A study from Bangor University found Welsh sheep and beef farms using non-intensive methods have among the lowest greenhouse gas emissions of comparable systems globally.
They measured carbon emissions released through the production of lamb and beef at 20 Welsh farms, as well as the carbon absorbed from the air through the land management techniques they used.
Researchers found that beef cattle was responsible for a net 11-16kg of CO2-equivalent emissions per kilo on average. Previous studies have suggested a global average of around 37kg of CO2-equivalent emissions per kilo.
Sheep and lambs at farms in the study were also associated with 10-13kg of CO2-equivalent emissions.
Dr Prysor Williams, senior lecturer in environmental management at Bangor University, said: “The Bangor University study uses the latest internationally approved methods to study the emissions and carbon sequestration, giving us a valuable insight into what Welsh farms are already doing well in terms of sustainability, and where further improvements can be made."
“The carbon footprints of many of these selected Welsh farms are amongst the lowest reported for other lamb and beef producing countries.”
Dr Williams recognised that there are difficulties in comparing studies due to differences in the methods to calculate the footprints but said that their “results indicate that Welsh lamb and beef producers have the potential to be some of the most sustainable farming systems globally.”
The research suggests that carbon sequestration - the process in which carbon dioxide is naturally absorbed from the atmosphere by soil, plants and trees - can be promoted by land management techniques and thus have a positive effect on net emissions.
Hill farms examined in the study had a lower than expected environmental impact.
This suggests that hilly and rainy locations like in Wales, where 81% of farmland is permanent grassland, are more sustainable habitats to produce meat.

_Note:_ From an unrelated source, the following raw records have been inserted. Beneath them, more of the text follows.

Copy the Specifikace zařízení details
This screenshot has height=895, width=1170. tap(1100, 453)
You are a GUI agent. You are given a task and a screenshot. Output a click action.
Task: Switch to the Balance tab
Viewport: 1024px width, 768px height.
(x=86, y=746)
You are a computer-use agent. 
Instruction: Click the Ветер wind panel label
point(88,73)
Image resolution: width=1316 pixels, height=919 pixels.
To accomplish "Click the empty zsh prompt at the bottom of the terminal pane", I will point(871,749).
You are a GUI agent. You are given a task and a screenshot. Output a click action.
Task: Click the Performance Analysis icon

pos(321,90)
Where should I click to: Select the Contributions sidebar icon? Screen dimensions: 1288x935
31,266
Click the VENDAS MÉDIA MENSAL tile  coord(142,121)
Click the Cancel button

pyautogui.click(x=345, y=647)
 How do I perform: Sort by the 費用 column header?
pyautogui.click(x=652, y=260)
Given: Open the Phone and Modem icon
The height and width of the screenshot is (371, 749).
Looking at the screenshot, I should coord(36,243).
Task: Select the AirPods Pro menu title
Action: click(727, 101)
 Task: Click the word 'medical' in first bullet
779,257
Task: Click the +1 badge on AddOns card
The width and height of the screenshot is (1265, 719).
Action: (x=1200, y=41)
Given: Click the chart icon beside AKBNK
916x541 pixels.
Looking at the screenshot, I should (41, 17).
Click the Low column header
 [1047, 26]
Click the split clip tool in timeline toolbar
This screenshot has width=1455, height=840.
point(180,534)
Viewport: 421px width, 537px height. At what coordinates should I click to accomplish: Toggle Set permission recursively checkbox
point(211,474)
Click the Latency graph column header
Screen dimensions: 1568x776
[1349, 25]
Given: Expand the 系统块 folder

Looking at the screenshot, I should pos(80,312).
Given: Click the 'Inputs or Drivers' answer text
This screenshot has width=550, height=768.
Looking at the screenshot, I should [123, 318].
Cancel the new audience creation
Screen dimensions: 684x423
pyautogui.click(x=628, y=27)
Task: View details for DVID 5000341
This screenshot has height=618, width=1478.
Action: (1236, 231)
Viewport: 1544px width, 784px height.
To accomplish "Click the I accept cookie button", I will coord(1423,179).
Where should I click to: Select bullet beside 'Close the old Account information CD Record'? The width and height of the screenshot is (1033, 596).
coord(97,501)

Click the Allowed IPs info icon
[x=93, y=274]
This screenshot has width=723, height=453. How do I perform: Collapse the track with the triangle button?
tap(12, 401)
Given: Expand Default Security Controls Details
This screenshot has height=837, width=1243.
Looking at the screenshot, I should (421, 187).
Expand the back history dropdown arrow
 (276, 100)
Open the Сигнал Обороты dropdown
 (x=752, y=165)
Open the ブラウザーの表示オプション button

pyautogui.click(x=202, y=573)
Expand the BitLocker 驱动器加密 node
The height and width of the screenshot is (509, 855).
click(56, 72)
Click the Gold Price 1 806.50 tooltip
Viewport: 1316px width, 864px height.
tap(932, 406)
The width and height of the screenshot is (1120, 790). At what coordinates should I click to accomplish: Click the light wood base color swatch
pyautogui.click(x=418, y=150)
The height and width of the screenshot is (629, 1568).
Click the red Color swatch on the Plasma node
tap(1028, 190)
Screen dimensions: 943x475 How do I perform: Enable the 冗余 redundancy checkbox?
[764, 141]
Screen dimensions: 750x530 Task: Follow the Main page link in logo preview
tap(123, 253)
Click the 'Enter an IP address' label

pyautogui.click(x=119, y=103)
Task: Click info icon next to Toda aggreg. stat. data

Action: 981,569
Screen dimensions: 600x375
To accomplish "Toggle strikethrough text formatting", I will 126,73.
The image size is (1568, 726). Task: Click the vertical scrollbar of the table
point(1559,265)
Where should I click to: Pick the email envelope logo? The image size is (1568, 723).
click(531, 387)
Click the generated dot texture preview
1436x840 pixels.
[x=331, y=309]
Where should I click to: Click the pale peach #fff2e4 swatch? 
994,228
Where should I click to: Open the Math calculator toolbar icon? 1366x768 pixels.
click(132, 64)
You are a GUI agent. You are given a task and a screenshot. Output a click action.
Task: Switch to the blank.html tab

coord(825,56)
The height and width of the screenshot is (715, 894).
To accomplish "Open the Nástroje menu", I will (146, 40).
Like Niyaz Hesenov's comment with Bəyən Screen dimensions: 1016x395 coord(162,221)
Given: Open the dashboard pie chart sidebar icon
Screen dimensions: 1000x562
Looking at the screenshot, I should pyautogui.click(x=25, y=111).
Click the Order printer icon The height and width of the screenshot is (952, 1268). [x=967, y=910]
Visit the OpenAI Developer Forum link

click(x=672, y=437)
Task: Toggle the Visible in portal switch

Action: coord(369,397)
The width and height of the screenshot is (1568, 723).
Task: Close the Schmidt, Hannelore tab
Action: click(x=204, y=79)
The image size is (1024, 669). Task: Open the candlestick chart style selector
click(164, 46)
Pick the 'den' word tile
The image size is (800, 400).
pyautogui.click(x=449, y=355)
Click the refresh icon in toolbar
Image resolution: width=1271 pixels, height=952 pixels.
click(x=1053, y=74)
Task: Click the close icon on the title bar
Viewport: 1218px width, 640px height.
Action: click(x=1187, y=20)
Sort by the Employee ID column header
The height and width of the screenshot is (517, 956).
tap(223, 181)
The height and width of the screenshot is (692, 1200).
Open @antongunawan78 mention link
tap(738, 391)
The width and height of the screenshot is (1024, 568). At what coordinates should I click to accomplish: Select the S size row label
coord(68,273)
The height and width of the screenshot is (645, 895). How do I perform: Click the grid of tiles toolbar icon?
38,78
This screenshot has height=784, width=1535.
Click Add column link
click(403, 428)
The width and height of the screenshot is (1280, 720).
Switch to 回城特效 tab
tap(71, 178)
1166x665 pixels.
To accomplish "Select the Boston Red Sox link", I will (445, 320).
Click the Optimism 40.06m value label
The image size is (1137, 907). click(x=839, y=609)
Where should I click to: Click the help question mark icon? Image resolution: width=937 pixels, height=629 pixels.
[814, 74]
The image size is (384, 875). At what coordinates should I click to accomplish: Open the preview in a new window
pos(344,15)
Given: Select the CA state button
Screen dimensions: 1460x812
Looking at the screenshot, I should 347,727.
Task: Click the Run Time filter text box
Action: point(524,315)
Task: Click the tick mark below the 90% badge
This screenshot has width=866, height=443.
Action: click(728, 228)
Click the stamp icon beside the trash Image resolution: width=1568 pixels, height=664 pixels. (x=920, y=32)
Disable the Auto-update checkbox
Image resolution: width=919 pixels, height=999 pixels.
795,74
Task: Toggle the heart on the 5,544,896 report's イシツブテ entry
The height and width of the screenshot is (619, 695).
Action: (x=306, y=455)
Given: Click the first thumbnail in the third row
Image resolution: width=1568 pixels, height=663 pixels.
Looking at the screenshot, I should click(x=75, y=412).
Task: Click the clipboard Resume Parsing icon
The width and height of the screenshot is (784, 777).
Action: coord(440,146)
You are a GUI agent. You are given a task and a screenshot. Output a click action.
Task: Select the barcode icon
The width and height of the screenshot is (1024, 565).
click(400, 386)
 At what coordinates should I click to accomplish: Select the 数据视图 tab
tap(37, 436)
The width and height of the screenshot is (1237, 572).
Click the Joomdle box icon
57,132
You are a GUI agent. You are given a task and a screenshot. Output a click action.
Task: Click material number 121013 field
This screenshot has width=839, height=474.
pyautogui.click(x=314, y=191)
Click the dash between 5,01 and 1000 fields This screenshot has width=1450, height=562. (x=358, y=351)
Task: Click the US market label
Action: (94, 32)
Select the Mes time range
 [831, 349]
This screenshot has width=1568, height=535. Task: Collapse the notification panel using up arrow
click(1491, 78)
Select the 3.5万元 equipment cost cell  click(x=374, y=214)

Katie-Rose Davies, a Welsh beef and sheep farmer, said: “As the next generation of farmers, we want to make sure that the industry is sustainable long into the future.”
“That’s why we use traditional farming, grass and rainwater to rear animals to minimise pressure on natural resources, as well as special grazing techniques to encourage the habitat of rare species, such as Golden Plovers.”
“We also maintain a large area of peatland which is vital for carbon storage and one of the ways we contribute to mitigating climate change.”
Gwyn Howells, chief executive at Hybu Cig Cymru added: “The climate crisis we face is urgent in nature and global in scale.”
“The answer is not to stop eating red meat, but to choose sustainably produced lamb and beef.”
Saturday Kitchen host Matt Tebbutt also said that Welsh meat could be an attractive option for households with fewer mouths to feed at Christmas.
He said: “A piece of Welsh lamb or beef is a natural choice - it is sourced in the UK, it supports our farmers and now we know that each piece of red meat has a lower carbon footprint than we previously thought, provided it is reared on natural grassland in the traditional Welsh way.”